We shall see. My load will largely be determined by the force with which I press the metal against the belt, and I am assuming leaving the flywheel in place will certainly help.


----------



## paulengr (Oct 8, 2017)

acro said:


> Yea, I wondered about the optimism of their HP ratings. And yes, the motor is quite "Open". I am taking that into account and putting it in an enclosure of sorts with the flywheel and pulley sticking out one end.
> 
> But as you likely know, the cooling fan is built into the flywheel, which is also the original pulley, so that end of the enclosure is more open than I would like, I suppose.
> 
> We shall see. My load will largely be determined by the force with which I press the metal against the belt, and I am assuming leaving the flywheel in place will certainly help.


No way you will get 1.5 HP...I will come back to that.

Do you have access to the fields and armature separate? Otherwise it's series or shunt (2 wire) and low performance.

Second an SCR is really a somewhere it blocks negative voltage except that it also blocks the forward bias condition too except when it is triggered. In a lamp dimmer they use two back to back to act as a wave chopper to give noisy but reduced "AC" out. A DC drive uses them in a rectifier configuration but the DC output feeds back to the controller that pulses them to get chopped DC out, then a filter cleans up the chopped DC to smooth it out. You're missing some steps so the DC motor sees chopped DC around 120x1.87 which is about 200 volts pulsed which will cause commutation problems at certain frequencies. Your meter on "DC" is filtering the output to give you estimated DC if it was filtered. A big run cap from a single phase motor or just buying a true DC drive such as one from KB electronics will do the trick but at this size a cheap AC drive from KB or Automation Direct and a cheap 3 phase 230 V motor will be about the same price and better performance and get away from contamination issues, and not fall apart from the make shift nature long term.
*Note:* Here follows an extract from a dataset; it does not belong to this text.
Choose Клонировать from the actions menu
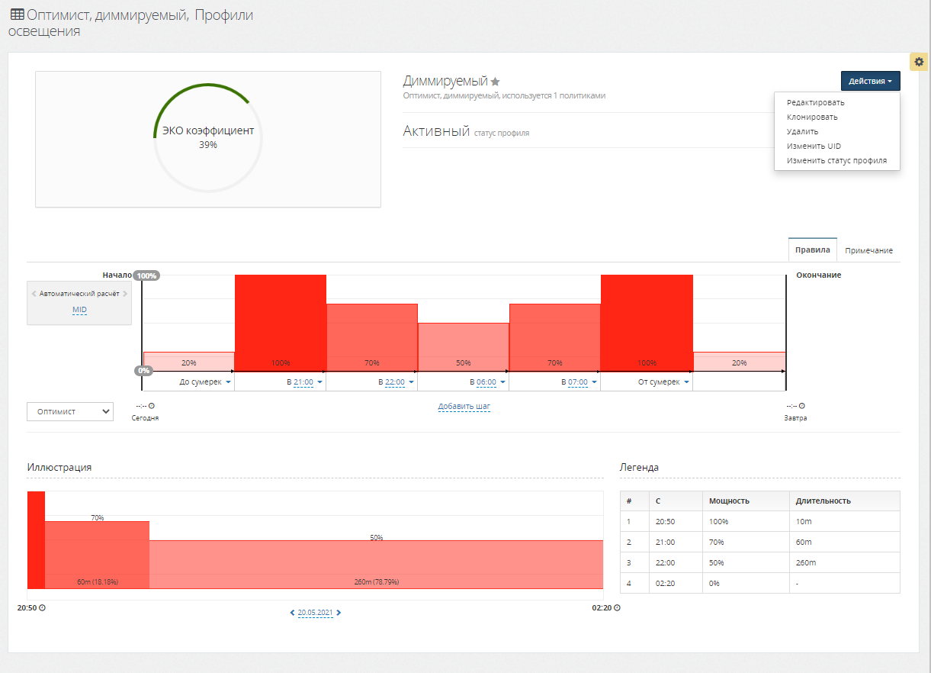 [x=812, y=117]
Sent from my SM-T350 using Tapatalk


----------



## paulengr (Oct 8, 2017)

paulengr said:


> No way you will get 1.5 HP...I will come back to that.
> 
> Do you have access to the fields and armature separate? Otherwise it's series or shunt (2 wire) and low performance.
> 
> ...


Even adding the capacitor though...you are taking a drive efficiency performance hit twice so without going well over the 12.5 A limit of residential stuff you won't even get to the treadmill original ratings or even approach store bought belt sander torque.

That's why backing up and spending money up front for the VFD (get one with flux vector...same price as without these days) and the motor will be the difference between a home science experiment, store bought contractor grade, and industrial grade work horse. If you go VFD on the 110 single phase you top out at true 1-2 HP. If you go 220 the biggest ones are 3 HP which is better than any contractor brand belt sander. Figure your surface feet per minute and buy the right speed motor because torque goes up if speed goes down for the same HP motor. A 1 HP 900 RPM (8 pole) will be much larger and heavier than a 1 HP 1800 RPM (4 pole) motor because it is magnetically "geared down"...all the extra poles translate into more torque at a'll speeds below rated speed.
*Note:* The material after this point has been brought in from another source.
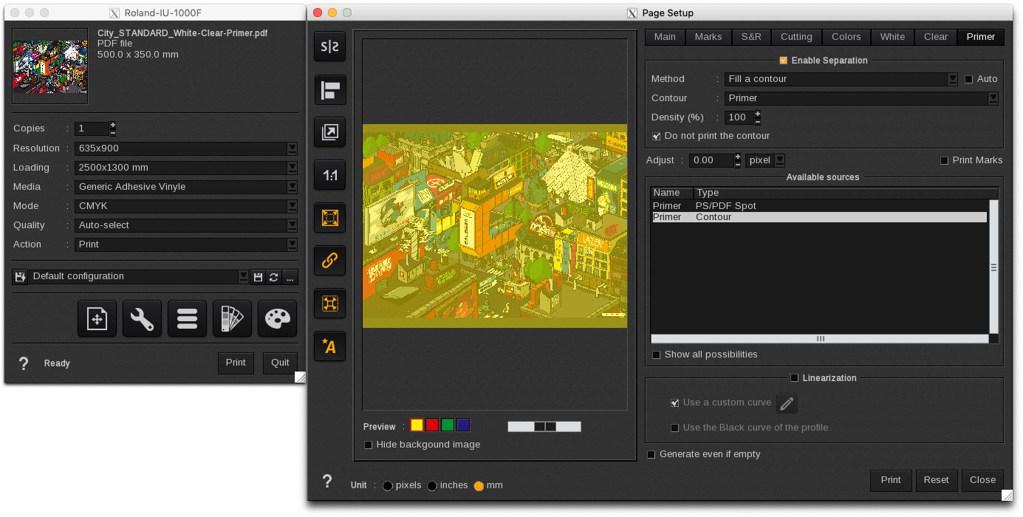1023x517 pixels.
Task: Click the 1:1 zoom icon in the toolbar
Action: pyautogui.click(x=329, y=175)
I've worked on water pumps with 1500 HP motors with 20 poles (360 RPM synchronous) that were essentially 4000 HP frames with an enormous WP2 air cooler on top that ran a 36" trash (slurry) pump directly at speed (no gearbox). Trust me it would NOT jam if a big rock wedged in it. The same trick works o smaller motors but people don't realize the cost savings and tremendous torque potential of more poles. 
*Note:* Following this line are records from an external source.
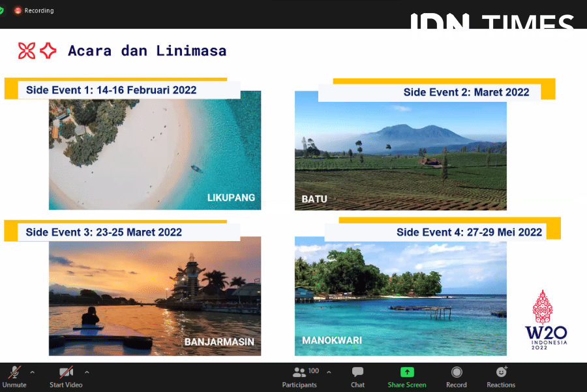Open audio options arrow beside Unmute

[x=32, y=372]
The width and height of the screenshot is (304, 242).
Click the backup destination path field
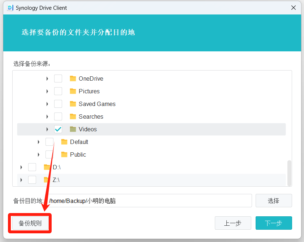[x=149, y=201]
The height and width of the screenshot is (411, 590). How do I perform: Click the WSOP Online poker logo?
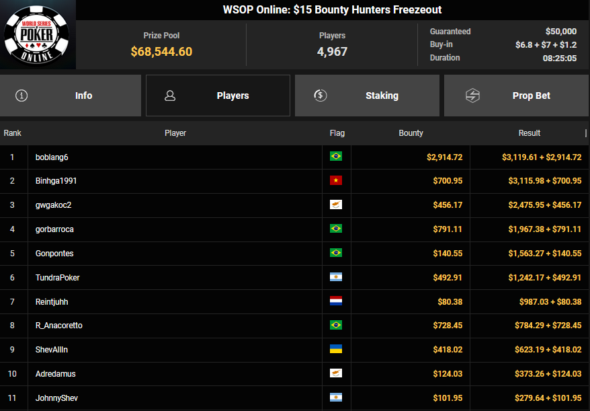coord(37,34)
Sent from my SM-T350 using Tapatalk


----------



## acro (May 3, 2011)

It is just a cheap 2 wire motor. I have some caps around, I will dig them out and maybe use one across the motor leads. I do have a choke in series with the motor already.

I fully realize that a VFD and 3 phase motor would be a better option, but the electronics to allow me to use the motor I already had where under $20. And, I have room to re-power the sander later when this motor fails.


















I ended up using a 4.125" pulley - which is just layered plywood. I had a hole saw that was close, and then trued up the blank on my lathe and bored the center. I have not done anything yet to limit my speed electrically. I am considering installing a tachometer so that I can see the upper end of my range and just leaving it at that.


----------



## JRaef (Mar 23, 2009)

Nice. I especially love the tension adjustment mechanism. I suppose you have more time than money though, that's a lot of welding... I'm not a good enough welder to pull off something like that.


----------



## oliquir (Jan 13, 2011)

get a real dc drive (under 100$ form kb on ebay) and you will get better control speed/torque of motor or use the dc drive in the treadmil, it probably just use a 0-10v signals for speed and will self adjust


----------



## acro (May 3, 2011)

Well, the unfortunate thing with the treadmill controllers is the soft start feature. For safety, the motor would always have to start from zero speed after power up.

With a sander such as this, I prefer to set the speed and have a separate on/off switch. Returns to the set speed every time it is turned on.

Thanks for the idea on the DC drive.


----------